I see these issues as the important ones that source control can solve
for open source:
- Getting people's work off their hard disks, where it is dead and
useless to the community.
- Making work available and locatable by other developers.
- Making it easy to understand the changes made.
- Making it easy to integrate changes.
The distributed systems do some work on (1), usually by not needing a
"server" (except maybe for rsync and any web server). But frankly the
"server-less" systems they set up are usually much more complex in
practice than a single well-maintained server. Now that Subversion
has fixed many of its server problems (with fsfs among other things),
server maintenance is really not a problem. And we share the work
around; there are far fewer servers than developers, and that works
fine.
But more practically, I think distributed systems enable private work
in a way that is bad for the community. I think the private workflow
so touted by distributed systems is a total non-feature, even an
anti-feature. Open source development should happen in the open;
that's what people usually want to do, and that's what we should
encourage at every opportunity.
The distributed systems offer nothing for (2). Centralized systems
allow you to list the files and branches and whatnot. Subversion made
an important improvement on CVS by making the branching and tagging
very transparent, where it was somewhat invisible and mysterious in
CVS. That makes a real and practical difference in the usability of
branching. Distributed systems are a step back in this respect.
Honestly I don't know how distributed systems compare on (3) and (4).
Subversion could definitely be better, but I don't think that has
anything to do with centralization. I find handling patches very
difficult, but I think merging branches in Subversion is generally
easier, and with far more room for improvement. As an aside, I don't
see why the exchange of patches in email is even relevant in a usable
and complete system -- emailing files around is a crappy interface for
everyone. Making it less crappy is missing the point; email is not a good
file transfer protocol. But because Linus does everything in
email... sigh.
But centralized version control does need to become more open.
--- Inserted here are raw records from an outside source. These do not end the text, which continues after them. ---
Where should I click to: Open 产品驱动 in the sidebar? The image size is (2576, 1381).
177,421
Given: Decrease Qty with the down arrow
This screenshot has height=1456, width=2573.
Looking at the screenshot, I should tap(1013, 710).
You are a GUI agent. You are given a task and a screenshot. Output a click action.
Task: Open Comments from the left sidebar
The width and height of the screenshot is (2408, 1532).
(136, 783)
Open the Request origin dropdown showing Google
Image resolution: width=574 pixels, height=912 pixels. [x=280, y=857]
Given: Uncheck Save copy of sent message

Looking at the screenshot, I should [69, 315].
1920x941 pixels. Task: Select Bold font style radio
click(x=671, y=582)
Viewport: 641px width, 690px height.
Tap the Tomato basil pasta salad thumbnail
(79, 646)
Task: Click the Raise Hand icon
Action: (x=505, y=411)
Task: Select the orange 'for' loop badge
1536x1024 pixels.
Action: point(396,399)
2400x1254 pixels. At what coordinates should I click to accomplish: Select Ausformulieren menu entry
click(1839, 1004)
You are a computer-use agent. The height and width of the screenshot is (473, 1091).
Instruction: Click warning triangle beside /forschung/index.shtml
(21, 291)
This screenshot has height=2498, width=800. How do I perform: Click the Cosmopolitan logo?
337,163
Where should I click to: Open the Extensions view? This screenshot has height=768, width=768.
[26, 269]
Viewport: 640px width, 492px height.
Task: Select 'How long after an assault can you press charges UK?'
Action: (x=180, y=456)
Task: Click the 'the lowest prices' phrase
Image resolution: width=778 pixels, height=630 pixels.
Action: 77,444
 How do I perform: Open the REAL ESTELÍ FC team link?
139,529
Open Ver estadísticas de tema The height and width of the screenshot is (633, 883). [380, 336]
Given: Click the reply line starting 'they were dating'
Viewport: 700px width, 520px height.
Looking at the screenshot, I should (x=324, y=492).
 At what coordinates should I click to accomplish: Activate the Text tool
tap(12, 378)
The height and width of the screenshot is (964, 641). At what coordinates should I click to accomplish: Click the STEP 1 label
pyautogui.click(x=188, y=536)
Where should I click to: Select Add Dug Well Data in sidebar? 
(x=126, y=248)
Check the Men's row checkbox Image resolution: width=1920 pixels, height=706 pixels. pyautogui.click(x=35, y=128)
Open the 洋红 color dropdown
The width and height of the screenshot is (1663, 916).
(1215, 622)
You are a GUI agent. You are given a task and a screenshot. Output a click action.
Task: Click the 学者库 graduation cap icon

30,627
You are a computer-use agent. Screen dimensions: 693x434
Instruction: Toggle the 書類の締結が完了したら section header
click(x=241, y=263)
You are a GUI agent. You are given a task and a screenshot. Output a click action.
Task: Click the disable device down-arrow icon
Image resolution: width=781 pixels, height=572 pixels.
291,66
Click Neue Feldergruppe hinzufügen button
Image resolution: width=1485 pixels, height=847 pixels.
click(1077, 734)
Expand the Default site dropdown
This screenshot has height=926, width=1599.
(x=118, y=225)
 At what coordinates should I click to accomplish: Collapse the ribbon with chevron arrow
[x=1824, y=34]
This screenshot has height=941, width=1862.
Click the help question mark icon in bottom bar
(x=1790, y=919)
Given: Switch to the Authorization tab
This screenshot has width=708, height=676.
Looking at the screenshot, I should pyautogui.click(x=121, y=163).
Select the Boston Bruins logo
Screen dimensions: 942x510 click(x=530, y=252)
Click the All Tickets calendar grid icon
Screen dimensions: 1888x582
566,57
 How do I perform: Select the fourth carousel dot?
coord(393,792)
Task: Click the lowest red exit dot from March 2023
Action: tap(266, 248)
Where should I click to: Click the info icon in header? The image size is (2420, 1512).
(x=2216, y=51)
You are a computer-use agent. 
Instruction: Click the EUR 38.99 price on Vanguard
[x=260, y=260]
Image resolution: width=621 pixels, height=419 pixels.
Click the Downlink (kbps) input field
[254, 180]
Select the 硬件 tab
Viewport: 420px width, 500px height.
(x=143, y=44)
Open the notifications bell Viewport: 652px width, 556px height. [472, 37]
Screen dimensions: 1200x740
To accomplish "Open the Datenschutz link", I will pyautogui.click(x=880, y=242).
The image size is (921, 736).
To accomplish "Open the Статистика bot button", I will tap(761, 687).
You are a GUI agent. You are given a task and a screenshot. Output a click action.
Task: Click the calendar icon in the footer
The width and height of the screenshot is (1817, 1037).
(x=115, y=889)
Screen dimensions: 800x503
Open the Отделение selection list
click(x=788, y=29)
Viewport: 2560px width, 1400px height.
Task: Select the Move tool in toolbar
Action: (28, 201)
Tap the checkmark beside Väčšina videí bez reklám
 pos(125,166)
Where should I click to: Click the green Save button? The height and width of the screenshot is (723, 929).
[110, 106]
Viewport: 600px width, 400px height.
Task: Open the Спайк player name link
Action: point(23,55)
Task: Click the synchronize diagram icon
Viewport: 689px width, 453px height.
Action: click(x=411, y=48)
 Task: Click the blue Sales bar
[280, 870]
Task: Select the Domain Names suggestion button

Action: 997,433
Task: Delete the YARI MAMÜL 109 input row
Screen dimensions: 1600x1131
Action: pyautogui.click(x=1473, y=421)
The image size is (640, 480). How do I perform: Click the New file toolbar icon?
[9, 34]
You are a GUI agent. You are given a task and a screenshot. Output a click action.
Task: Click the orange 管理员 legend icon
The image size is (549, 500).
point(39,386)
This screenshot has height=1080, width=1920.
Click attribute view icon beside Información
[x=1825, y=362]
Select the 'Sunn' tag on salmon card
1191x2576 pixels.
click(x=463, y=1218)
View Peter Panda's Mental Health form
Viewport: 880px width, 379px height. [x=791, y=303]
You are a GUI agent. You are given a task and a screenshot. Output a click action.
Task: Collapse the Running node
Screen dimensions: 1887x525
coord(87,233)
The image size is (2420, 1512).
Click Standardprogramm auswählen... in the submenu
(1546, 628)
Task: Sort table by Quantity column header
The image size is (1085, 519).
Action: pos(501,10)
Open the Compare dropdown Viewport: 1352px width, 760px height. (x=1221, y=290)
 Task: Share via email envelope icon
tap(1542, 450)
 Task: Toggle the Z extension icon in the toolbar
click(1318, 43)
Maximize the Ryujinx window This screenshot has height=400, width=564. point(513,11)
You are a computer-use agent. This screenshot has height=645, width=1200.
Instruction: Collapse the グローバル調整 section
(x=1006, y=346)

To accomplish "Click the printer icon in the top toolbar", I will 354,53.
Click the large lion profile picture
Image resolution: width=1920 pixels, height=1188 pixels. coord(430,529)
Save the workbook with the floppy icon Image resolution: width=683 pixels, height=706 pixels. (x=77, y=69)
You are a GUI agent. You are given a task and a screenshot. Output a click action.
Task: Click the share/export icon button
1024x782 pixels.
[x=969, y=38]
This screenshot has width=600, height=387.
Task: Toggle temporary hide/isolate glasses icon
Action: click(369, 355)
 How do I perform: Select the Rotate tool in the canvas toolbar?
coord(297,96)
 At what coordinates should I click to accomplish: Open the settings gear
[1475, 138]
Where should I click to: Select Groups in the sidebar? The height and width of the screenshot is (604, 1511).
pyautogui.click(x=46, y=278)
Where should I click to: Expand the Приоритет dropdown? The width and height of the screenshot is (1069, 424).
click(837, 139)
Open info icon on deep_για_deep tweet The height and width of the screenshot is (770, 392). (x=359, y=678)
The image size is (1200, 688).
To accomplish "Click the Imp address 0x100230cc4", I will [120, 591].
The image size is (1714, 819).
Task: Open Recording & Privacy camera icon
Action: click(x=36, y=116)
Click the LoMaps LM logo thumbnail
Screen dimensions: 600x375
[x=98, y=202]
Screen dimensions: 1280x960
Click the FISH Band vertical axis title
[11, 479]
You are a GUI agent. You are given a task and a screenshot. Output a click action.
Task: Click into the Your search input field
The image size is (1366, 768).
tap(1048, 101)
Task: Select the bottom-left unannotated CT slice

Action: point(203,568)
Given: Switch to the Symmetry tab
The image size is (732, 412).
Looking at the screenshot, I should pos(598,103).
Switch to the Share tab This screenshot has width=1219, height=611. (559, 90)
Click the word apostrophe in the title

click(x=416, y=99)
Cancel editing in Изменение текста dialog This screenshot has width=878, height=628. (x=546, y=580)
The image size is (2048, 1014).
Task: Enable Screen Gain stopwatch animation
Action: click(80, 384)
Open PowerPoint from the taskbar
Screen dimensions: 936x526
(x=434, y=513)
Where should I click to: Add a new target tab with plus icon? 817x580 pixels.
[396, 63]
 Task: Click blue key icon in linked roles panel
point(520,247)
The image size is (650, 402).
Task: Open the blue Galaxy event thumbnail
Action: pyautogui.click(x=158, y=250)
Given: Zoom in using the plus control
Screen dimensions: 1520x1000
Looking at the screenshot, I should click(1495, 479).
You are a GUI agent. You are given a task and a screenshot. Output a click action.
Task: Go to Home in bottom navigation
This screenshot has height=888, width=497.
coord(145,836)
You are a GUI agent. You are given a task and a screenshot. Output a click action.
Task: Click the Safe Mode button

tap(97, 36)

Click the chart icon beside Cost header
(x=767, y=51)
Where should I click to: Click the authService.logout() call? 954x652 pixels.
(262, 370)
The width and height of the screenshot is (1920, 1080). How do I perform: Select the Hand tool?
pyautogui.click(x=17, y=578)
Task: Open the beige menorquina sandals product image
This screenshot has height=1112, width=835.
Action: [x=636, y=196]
The
difference between someone with commit access and some random
contributor should be reduced. Anonymous commits should be allowed
(or commits with a very low registration threshold -- strict anonymity
isn't really important here). The tools should be usable enough that
we can say "we don't accept patches, we only accept pointers to
branches in our repository". Maybe we could even say "we accept bug
reports, but we prefer bug reports in the form of commits into our
bug_example/ directory". We should stop using Wikis, and just use
web frontends to our version control.
There's great potential in version control -- but it's all in
usability and tools, security and scaling, not the mathematical appeal
of patch management algorithms.
People like to talk about the benefit of open source's
distributed development, but I think the communal
aspect is just as important. We all already know that a successful
open source developer must play well with others, much both follow and
lead in different projects, must be able to handle and resolve
personal and technical conflicts. We succede when we work in public;
so why should we be so drawn to version control that encourages
isolation, where everything is a fork?